Produkcja Warszawy M20 ruszyła równo 60 lat temu (ZDJĘCIA)

Paweł Puzio
Produkcja Warszawy M20 ruszyła równo 60 lat temu (ZDJĘCIA)
Produkcja Warszawy M20 ruszyła równo 60 lat temu (ZDJĘCIA)
Pierwsze Warszawy wyjechały z fabryki na Żeraniu 6 listopada 1951 r. Przeczytaj historię człowieka, który całe życie jeździł tymi samochodami.
Produkcja Warszawy M20 ruszyła równo 60 lat temu (ZDJĘCIA)
Produkcja Warszawy M20 ruszyła równo 60 lat temu (ZDJĘCIA)

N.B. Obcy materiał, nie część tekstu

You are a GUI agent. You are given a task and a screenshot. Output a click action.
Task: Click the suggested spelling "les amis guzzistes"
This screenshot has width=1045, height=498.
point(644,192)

Tadeusz Wiśniewski nigdy nie lubił używanych samochodów. Kochał nowe auta. W 1959 roku nie miał żadnego wyboru. W Polsce mógł tylko kupić Warszawę M20.

 

„Gniotsa, nie łamiotsa”

– To był niezastąpiony samochód na polskie drogi końca lat pięćdziesiątych - błoto, kocie łby, klinkier. Asfalt, to była rzadkość. A zimą to była walka ze śniegiem i zaspami. Warszawa „garbusek” nie bała się ani błota, ani śniegu, ani kolein po łydki. Była, jak czołg T-34, „gniotsa, nie łamiotsa” – wspomina Tadeusz Wiśniewski, 90-latek z Lublina.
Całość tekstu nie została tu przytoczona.